According to an announcement published on July 24, yEarn is set for its “version 2” roll-out in the next couple of days. As part of the announcement, the project said the update will solve issues concerning the rigid nature of the first iteration. The second version of yEarn will comprise three main components: yVaults, controller and strategies. With yVaults, investors will be able to track the share of their tokens in any liquidity pool.

The other two components — controllers and strategies — allow traders to create a subset of governance protocols aimed at obtaining the highest yield in the market and maximizing returns with as little capital loss as possible. According to the announcement, yEarn v2 will eliminate entry barriers to investors with relatively small capital exposure, stating: “The system is designed to be gas efficient for small yield farmers, allowing deposits and withdraws as low as ~$2 even at 100 gwei.”
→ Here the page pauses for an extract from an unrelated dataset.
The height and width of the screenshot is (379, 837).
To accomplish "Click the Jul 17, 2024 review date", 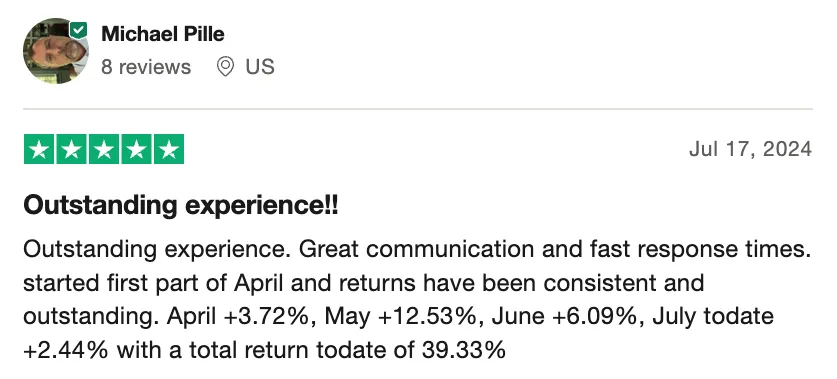I will [751, 149].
Is yield farming a problem for DeFi?

The hype surrounding liquidity mining on Compound saw the project briefly overtake Maker as the largest DeFi protocol by TVL. Currently, yEarn is the ninth largest, ahead of others such as dYdX and Uniswap. Given the nature of the mania surrounding crypto’s new yield-generating machine, some pundits are drawing parallels with the ICO craze of 2017. If liquidity mining is the new ICO, then TVL is the new market capitalization in that its growth creates an initial positive loop that spurs further participation from investors.

However, the increase in TVL in the first instance is due to investors banking on the promise of high annualized yields from providing liquidity to these DeFi protocols. As long as governance token prices continue to increase, traders seem incentivized to keep on lending and borrowing, stacking yields in the process.

It took 20 days from the total DeFi TVL to move from $2 billion to $3 billion. In less than a week, the DeFi market is already 57% of the way from the $3 billion mark to the $4 billion valuation mark. With such accelerated growth comes concerns over whether the DeFi market is battle-tested enough to handle stresses on it. Responding to this question, Cronje opined:

“The Defi market has this interesting concept where you ’vote’ with your funds. So, you ’vote’ for the protocol you think is safe with your LP funds. The onus is shifting to the owner of the funds and away from the protocol. LPs need to be much more aware of where they are putting their funds. If not, it will be an easy breeding ground for scams, much like the ICO craze.”

For TokenInsight’s Xu, the risk is not an alien concept for crypto participants, adding that yield farming still needs to be tested by the broader market, as there are significant risks around smart contracts and the market in addition to infrastructure failure, among other factors. Xu added:

“I strongly suggest DeFi projects do not jump the gun to simply offer attractive yield farming to attract users and capitals. I think the most important aspects in the DeFi space is to build a solid infrastructure and token economy with a proper incentivized mechanism to create a ripple effect in the industry.”

According to Xu, the growth in the DeFi space is only beginning, as TVL will continue to increase, attracting more investors. As previously reported by Cointelegraph, institutional investors are beginning to turn their attention to the DeFi market.

Related: Key Metrics Show Institutional Demand for Bitcoin Is Surging Rapidly

With investors eyeing high yield potential, Cronje argued that the focus should move toward sustainable gains. Commenting on the potential implication of the current state of the market, Cronje stated: “I know ~10% APR doesn’t sound as good as 1000% APR, but that’s the sustainability. The yield obsession while fun, could cause damage in the long term if not handled correctly.” Aave’s Kulechov also made a similar point about de-risking the DeFi space. In a Tweet published on July 22, he called for an emphasis on “safety farming” where the focus would be on incentivizing activities that do not endanger the stability of the market.